• _WORK REQUIRED_: Quote the records word for word, beginning at the line that contains "How do I perform: Click the 'ปรับปรุง:'" and continuing through the line that contains "click(600, 441)".

[BEGIN]

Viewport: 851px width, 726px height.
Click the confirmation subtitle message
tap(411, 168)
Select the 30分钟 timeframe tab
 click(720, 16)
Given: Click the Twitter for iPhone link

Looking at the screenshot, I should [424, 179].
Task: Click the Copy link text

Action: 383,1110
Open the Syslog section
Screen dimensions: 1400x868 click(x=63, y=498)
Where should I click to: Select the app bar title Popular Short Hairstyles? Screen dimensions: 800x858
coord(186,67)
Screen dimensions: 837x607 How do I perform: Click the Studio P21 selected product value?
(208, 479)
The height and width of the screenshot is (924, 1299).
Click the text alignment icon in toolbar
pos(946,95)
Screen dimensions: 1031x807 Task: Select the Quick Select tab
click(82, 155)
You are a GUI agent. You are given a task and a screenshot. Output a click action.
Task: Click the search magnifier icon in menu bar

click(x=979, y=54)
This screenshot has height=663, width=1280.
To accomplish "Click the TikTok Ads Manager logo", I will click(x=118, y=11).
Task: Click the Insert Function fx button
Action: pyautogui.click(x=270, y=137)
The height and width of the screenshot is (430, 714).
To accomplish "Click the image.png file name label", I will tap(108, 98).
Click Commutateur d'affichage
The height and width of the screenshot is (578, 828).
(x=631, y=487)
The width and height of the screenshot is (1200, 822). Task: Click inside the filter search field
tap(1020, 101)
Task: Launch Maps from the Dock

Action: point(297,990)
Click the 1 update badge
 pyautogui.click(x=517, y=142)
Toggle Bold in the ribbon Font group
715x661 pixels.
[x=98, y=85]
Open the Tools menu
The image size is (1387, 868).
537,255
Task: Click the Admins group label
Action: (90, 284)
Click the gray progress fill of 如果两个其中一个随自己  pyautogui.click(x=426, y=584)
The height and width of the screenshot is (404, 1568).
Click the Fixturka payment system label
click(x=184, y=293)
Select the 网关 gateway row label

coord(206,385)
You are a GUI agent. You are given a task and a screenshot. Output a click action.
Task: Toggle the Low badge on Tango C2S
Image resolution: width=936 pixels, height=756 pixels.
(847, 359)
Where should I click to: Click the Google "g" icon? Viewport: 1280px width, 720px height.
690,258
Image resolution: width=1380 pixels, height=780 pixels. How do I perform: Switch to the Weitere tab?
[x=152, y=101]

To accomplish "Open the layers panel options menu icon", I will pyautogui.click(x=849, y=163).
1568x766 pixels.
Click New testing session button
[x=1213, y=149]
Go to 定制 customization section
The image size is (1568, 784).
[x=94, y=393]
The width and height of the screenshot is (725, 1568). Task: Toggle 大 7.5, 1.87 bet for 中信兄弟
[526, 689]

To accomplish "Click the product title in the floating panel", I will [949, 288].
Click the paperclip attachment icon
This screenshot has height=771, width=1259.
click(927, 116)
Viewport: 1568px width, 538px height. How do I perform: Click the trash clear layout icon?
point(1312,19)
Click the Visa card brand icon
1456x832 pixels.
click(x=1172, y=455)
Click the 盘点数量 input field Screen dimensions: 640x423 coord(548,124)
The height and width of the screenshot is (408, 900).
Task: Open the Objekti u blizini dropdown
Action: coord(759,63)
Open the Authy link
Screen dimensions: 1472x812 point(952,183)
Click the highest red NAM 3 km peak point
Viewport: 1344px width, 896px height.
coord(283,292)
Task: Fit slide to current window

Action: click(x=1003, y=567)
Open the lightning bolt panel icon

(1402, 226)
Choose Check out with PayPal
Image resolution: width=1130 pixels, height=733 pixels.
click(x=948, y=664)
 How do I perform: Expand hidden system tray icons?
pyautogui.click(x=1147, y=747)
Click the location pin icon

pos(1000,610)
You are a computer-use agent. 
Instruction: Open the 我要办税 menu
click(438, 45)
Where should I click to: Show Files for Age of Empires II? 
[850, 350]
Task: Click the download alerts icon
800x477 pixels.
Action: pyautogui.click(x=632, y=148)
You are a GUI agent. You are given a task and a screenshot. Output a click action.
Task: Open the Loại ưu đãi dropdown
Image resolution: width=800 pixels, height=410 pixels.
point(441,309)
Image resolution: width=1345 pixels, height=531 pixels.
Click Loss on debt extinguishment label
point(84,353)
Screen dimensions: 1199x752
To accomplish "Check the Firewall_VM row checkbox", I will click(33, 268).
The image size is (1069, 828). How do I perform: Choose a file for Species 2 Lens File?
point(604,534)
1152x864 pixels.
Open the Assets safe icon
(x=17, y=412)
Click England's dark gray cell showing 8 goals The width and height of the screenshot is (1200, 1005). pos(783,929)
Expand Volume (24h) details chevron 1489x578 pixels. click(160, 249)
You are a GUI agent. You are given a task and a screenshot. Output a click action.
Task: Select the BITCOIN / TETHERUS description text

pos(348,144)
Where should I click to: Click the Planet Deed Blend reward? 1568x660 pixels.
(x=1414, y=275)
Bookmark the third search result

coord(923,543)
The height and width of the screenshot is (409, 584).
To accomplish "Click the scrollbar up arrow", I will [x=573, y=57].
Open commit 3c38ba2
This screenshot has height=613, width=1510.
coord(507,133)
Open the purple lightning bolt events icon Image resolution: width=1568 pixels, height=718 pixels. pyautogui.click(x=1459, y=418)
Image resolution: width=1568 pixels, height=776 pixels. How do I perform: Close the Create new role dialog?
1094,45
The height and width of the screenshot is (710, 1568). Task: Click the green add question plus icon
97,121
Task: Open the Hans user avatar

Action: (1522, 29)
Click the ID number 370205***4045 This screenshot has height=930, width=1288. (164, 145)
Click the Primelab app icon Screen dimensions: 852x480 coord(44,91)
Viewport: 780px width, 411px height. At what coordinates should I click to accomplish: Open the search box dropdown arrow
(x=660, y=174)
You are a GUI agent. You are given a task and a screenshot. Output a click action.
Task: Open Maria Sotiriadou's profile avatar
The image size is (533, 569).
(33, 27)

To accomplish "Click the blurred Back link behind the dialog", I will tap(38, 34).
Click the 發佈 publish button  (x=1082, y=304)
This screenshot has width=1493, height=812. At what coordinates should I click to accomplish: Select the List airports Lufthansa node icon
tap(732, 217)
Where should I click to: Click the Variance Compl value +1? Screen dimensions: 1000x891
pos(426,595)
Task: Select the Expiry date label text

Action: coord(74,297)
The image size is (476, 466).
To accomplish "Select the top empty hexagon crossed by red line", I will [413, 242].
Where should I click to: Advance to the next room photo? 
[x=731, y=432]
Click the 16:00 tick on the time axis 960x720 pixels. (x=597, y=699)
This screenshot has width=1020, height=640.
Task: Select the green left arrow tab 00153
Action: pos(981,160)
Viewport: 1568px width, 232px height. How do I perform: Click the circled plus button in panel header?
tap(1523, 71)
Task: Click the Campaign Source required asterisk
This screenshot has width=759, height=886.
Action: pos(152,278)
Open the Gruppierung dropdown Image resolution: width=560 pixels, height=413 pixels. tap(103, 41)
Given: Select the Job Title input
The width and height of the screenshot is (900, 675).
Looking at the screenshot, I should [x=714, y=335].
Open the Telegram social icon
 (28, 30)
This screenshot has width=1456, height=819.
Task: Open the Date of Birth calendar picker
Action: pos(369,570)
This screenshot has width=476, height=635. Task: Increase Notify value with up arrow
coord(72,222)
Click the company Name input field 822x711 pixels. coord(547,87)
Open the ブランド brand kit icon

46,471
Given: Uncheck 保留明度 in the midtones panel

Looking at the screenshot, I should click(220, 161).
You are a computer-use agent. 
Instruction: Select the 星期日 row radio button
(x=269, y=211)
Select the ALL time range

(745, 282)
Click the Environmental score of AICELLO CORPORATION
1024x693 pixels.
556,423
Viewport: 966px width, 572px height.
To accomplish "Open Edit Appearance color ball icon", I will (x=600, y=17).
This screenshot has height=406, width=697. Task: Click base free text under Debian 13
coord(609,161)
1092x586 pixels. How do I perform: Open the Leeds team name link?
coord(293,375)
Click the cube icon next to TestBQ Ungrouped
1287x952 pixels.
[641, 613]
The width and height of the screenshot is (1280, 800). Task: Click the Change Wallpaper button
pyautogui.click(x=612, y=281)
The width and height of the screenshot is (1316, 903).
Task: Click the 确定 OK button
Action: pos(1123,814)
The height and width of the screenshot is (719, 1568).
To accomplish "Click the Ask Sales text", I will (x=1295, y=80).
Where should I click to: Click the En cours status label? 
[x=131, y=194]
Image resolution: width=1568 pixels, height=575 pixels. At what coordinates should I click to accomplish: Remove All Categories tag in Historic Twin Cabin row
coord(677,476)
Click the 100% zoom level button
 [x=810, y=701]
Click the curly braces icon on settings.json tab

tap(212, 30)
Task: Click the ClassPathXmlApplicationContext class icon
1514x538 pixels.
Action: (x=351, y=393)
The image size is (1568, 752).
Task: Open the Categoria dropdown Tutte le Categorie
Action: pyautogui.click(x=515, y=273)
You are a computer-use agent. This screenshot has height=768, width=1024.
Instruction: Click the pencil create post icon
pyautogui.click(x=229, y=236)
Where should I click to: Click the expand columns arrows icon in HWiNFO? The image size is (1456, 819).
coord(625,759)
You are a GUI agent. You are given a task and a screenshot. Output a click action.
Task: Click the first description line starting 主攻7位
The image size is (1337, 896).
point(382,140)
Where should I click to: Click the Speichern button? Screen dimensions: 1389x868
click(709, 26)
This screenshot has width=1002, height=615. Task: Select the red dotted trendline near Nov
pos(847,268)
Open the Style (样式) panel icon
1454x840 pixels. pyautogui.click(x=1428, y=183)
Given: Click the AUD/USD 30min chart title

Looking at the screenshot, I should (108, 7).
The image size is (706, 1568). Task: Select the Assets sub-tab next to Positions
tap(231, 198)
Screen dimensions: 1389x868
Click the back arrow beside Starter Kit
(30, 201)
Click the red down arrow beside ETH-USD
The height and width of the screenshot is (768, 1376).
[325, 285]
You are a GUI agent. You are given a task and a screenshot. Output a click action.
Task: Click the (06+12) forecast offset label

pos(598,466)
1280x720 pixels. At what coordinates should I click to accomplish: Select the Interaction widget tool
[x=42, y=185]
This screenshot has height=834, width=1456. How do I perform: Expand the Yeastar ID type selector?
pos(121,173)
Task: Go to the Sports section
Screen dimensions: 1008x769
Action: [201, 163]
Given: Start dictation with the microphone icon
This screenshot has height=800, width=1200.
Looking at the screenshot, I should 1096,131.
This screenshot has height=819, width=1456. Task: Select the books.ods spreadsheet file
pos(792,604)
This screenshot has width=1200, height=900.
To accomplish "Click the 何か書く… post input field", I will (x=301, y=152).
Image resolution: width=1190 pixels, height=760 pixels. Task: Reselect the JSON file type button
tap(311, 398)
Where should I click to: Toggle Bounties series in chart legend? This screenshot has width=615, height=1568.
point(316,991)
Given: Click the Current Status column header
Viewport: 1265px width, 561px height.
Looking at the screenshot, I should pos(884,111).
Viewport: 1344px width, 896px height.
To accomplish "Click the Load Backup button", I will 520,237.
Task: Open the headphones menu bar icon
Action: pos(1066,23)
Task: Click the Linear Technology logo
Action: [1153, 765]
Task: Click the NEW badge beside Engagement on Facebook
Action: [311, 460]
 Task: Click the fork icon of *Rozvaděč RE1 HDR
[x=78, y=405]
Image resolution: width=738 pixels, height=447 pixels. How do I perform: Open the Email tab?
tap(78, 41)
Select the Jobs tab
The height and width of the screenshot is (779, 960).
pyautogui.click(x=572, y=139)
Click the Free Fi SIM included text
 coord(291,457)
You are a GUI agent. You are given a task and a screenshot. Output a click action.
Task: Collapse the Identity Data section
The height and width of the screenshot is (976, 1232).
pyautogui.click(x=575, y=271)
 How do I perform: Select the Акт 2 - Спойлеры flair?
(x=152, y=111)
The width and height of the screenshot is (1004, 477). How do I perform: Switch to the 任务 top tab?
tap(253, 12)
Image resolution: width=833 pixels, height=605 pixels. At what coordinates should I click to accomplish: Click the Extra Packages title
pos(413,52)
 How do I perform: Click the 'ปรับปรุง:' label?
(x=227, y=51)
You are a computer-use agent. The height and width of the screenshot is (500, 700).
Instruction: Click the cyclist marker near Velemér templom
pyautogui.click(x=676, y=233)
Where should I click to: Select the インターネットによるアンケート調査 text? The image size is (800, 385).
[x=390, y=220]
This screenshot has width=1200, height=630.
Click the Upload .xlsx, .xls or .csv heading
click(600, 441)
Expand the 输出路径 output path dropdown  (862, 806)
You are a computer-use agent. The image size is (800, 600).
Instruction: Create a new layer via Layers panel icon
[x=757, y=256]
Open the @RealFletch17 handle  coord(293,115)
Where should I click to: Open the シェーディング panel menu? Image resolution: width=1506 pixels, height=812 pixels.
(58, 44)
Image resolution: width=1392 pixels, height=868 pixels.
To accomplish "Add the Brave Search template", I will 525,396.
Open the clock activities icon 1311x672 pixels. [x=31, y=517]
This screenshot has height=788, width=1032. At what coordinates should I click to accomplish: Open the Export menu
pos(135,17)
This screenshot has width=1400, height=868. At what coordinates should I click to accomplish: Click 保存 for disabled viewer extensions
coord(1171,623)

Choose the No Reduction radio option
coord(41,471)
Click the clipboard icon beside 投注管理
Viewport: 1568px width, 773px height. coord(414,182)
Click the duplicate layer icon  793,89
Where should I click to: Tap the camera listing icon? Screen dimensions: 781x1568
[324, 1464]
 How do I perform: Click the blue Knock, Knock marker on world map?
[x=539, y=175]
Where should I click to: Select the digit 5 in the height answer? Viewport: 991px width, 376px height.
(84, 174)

[END]

• _RESULT_:
 How do I perform: Click the 'ปรับปรุง:' label?
(x=227, y=51)
You are a computer-use agent. The height and width of the screenshot is (500, 700).
Instruction: Click the cyclist marker near Velemér templom
pyautogui.click(x=676, y=233)
Where should I click to: Select the インターネットによるアンケート調査 text? The image size is (800, 385).
[x=390, y=220]
This screenshot has width=1200, height=630.
Click the Upload .xlsx, .xls or .csv heading
click(600, 441)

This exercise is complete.